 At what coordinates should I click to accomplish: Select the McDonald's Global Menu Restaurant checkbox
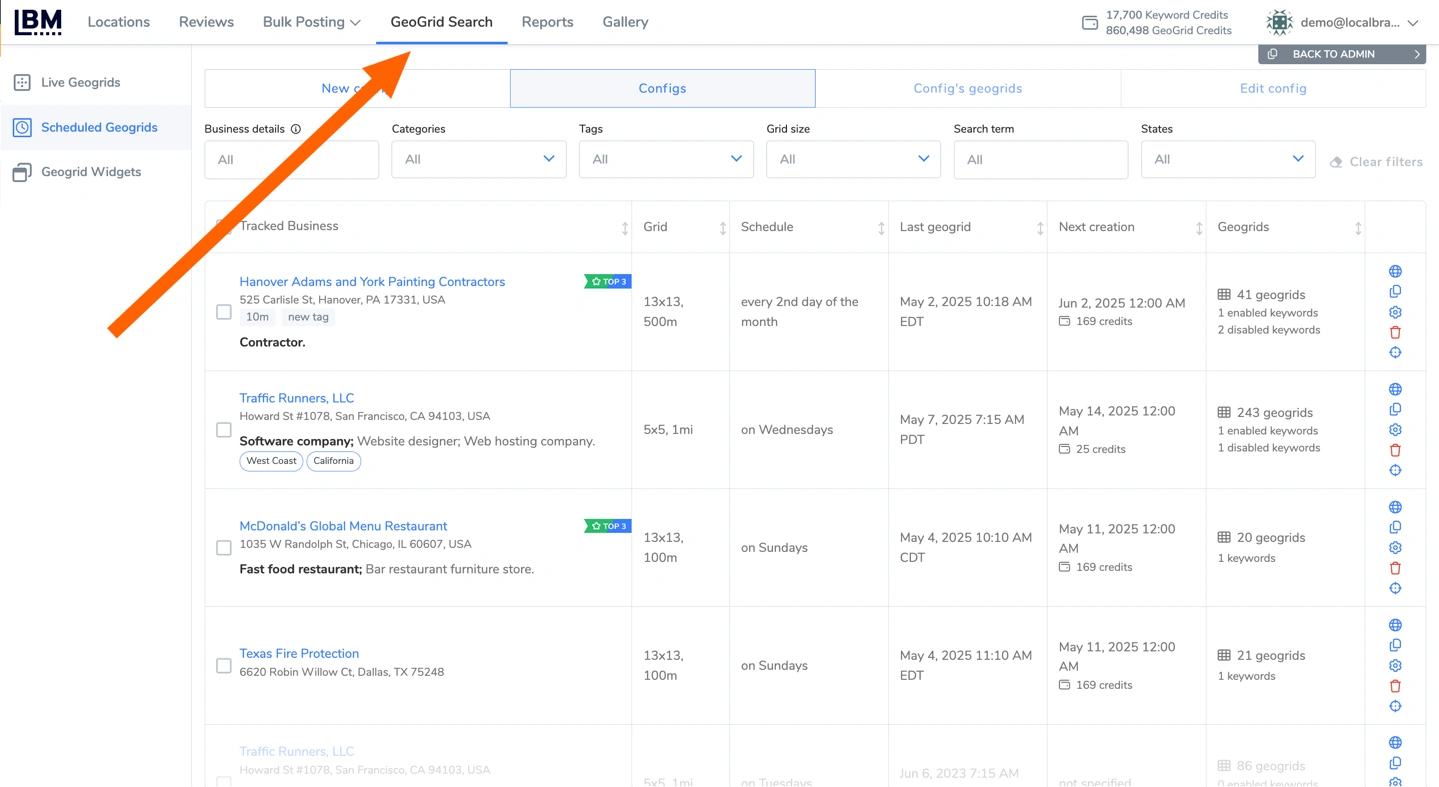click(224, 548)
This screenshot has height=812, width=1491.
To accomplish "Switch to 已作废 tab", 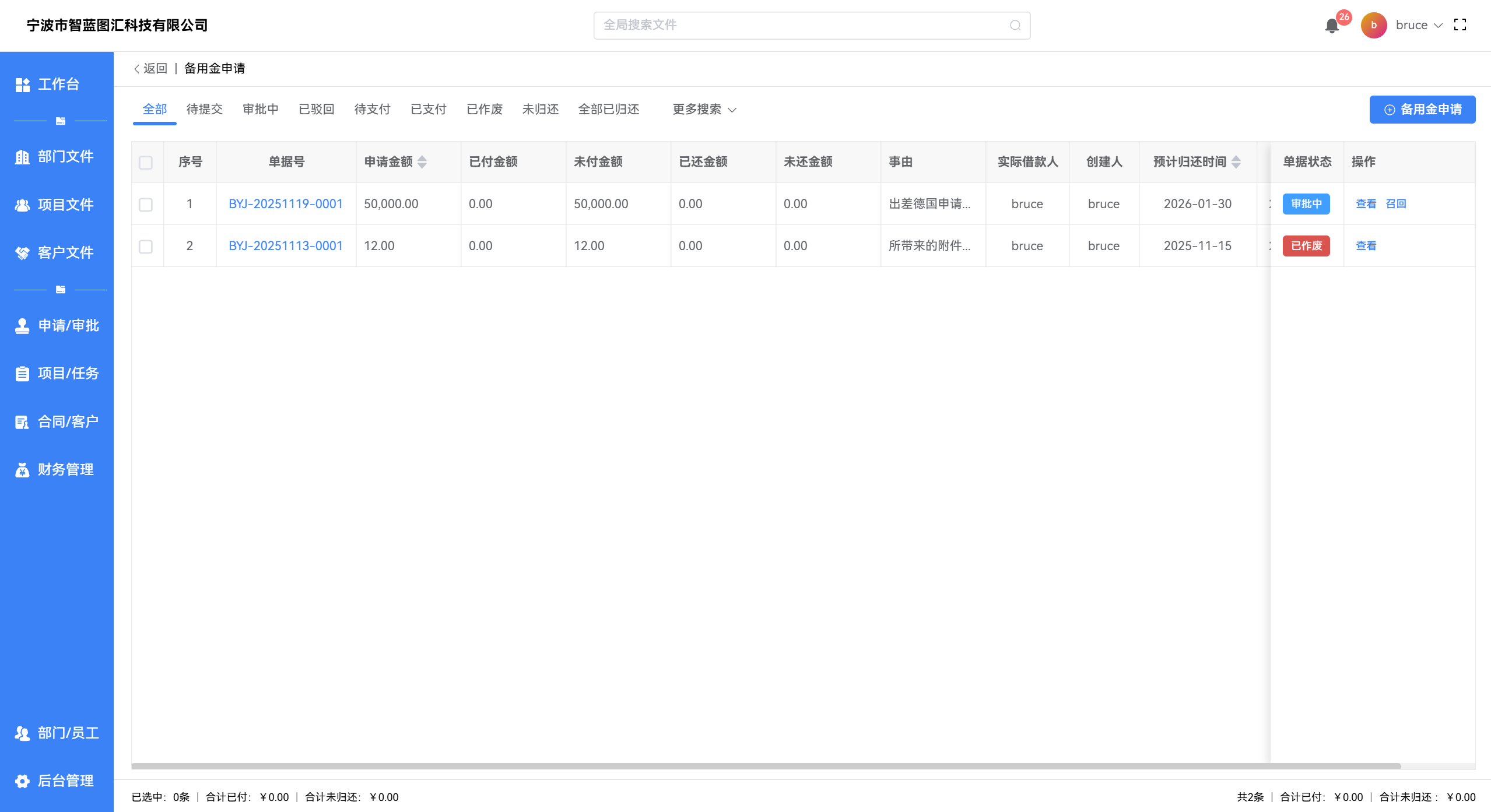I will [484, 110].
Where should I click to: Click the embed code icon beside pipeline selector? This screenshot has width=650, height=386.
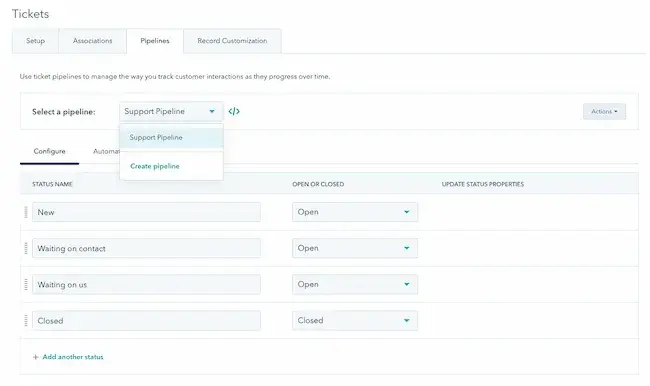[x=234, y=111]
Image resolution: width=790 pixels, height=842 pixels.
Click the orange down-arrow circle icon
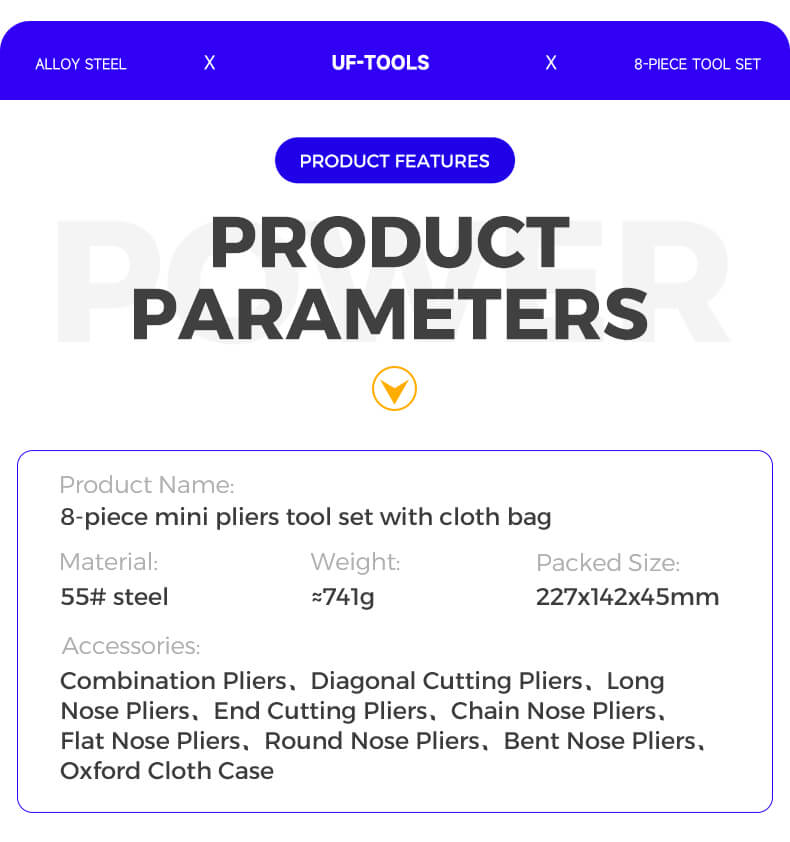(394, 389)
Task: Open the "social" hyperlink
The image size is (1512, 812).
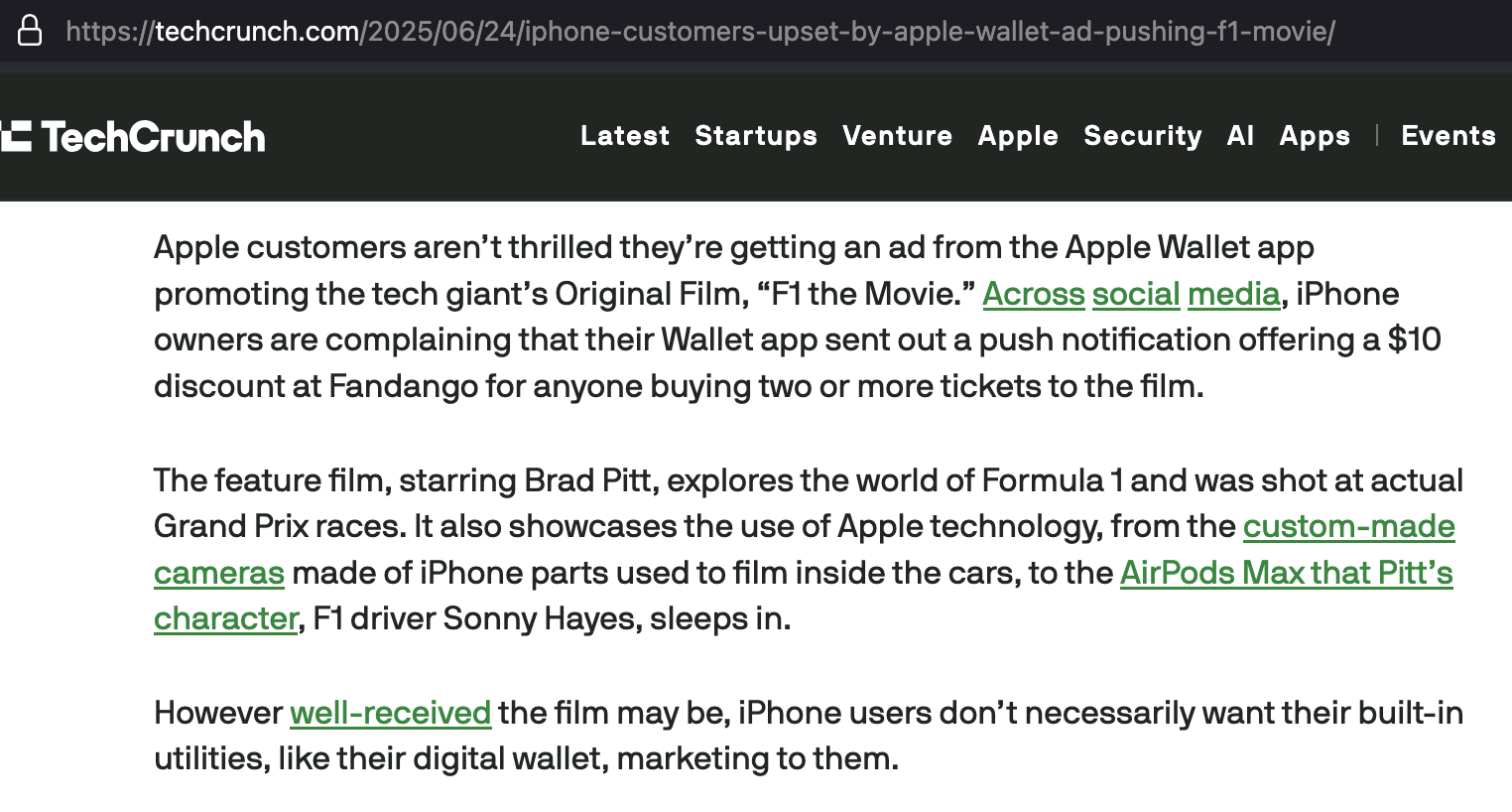Action: coord(1136,295)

------------

TASK INSTRUCTIONS: Copy the part that opens with the line containing "Image resolution: width=790" and closes with the end of the items, substituting "blue" for "orange" and keeping everything else the same. Leave the pictures out of your copy.

WRITTEN REPLY:
Image resolution: width=790 pixels, height=842 pixels.
Click the blue down-arrow circle icon
(394, 389)
Task: Open the "social" hyperlink
The image size is (1512, 812).
Action: coord(1136,295)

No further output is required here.